- Aufgabenstellung -
- 1) Beantworten Sie anhand der Anfrage zu Tarn- und Wechselkennzeichen die folgenden Fragen:
(a) Von welchem Datum ist der gemeinsame Erlass?
(b) Welche beiden Minister haben den Erlass herausgegeben?
(c) Ab welchem Stichtag sollen die Halteranfragen in der dritten Frage gezählt werden?
- 2) Übertragen Sie aus der Anfrage zu Tarn- und Wechselkennzeichen den Wortlaut zwischen „3. Wie viele“ und „Beschreibung ohne Ortsangabe)?“, beide eingeschlossen.
- 3) Führen Sie die Anfrage zu Tarn- und Wechselkennzeichen im Anschluss an ihren letzten Satz fort.

Landesregierung

Es stellt sich die Frage, ob im Vollzug des gemeinsamen Erlasses des Ministers für Wirtschaft und Verkehr und des Innenministers zur Zuteilung von Tarn- und Wechselkennzeichen und Anordnung von Übermittlungssperren vom 20. Mai 1994 die Verfolgung von Straftaten und Ordnungswidrigkeiten ausreichend sichergestellt ist.

Ich frage die Landesregierung:

1. Wie beurteilt die Landesregierung die rechtliche Zulässigkeit der Verweigerung der Halterauskunft an die Strafverfolgungs- bzw. Verkehrsbehörden, wenn es sich um Verkehrsverstöße mit Kraftfahrzeugen mit Wechsel- und Tarnkennzeichen handelt?

2. Wie wird in der Praxis verfahren und welche Behörden sind für die Auskunft zu Halteranfragen bei Wechsel- und Tarnkennzeichen zuständig?

3. Wie viele Halteranfragen wegen Verkehrsverstößen zu Wechsel- und Tarnkennzeichen sind seit dem 1. Januar 2002 gestellt worden und um welche Verkehrsverstöße handelte es sich (bitte allgemeine Beschreibung ohne Zeit und Ortsangabe)?

4. Wie viele dieser Halteranfragen sind nicht oder nicht rechtzeitig vor Ablauf der Verjährungsfristen erteilt worden und um welche Verkehrsverstöße handelte es sich (bitte allgemeine Beschreibung ohne Ortsangabe)?

- Inhalt des Datensatzes -
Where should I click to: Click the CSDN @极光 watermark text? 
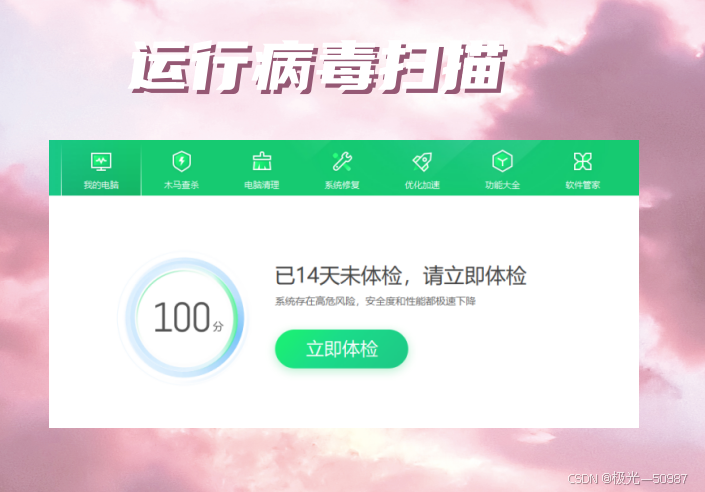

- Lösungen zur Aufgabe -
- 1)
(a) Vom 20. Mai 1994.
(b) Der Minister für Wirtschaft und Verkehr und der Innenminister.
(c) Ab dem 1. Januar 2002.

- 2)
3. Wie viele Halteranfragen wegen Verkehrsverstößen zu Wechsel- und Tarnkennzeichen sind seit dem 1. Januar 2002 gestellt worden und um welche Verkehrsverstöße handelte es sich (bitte allgemeine Beschreibung ohne Zeit und Ortsangabe)?

4. Wie viele dieser Halteranfragen sind nicht oder nicht rechtzeitig vor Ablauf der Verjährungsfristen erteilt worden und um welche Verkehrsverstöße handelte es sich (bitte allgemeine Beschreibung ohne Ortsangabe)?

- 3)
5. In wie vielen und welchen Fällen ist infolge der Übermittlungssperre die Verfolgung von Straftaten und Verkehrsordnungswidrigkeiten einschließlich Verwarnungsgelder seit dem 1. Januar 2002 unterblieben bzw. erschwert worden (bitte allgemeine Beschreibung ohne Zeit- und Ortsangabe)?

6. Wie viele Halteranfragen zu Wechsel- und Tarnkennzeichen seit dem 1. Januar 2002 betreffen Mitglieder der Landesregierung und in welchem Umfang wurden sie beantwortet?

7. Welche Verkehrsverstöße liegen den Halteranfragen zu Frage 6 zugrunde und wie sind sie geahndet worden (bitte allgemeine Beschreibung ohne Zeit- und Ortsangabe)?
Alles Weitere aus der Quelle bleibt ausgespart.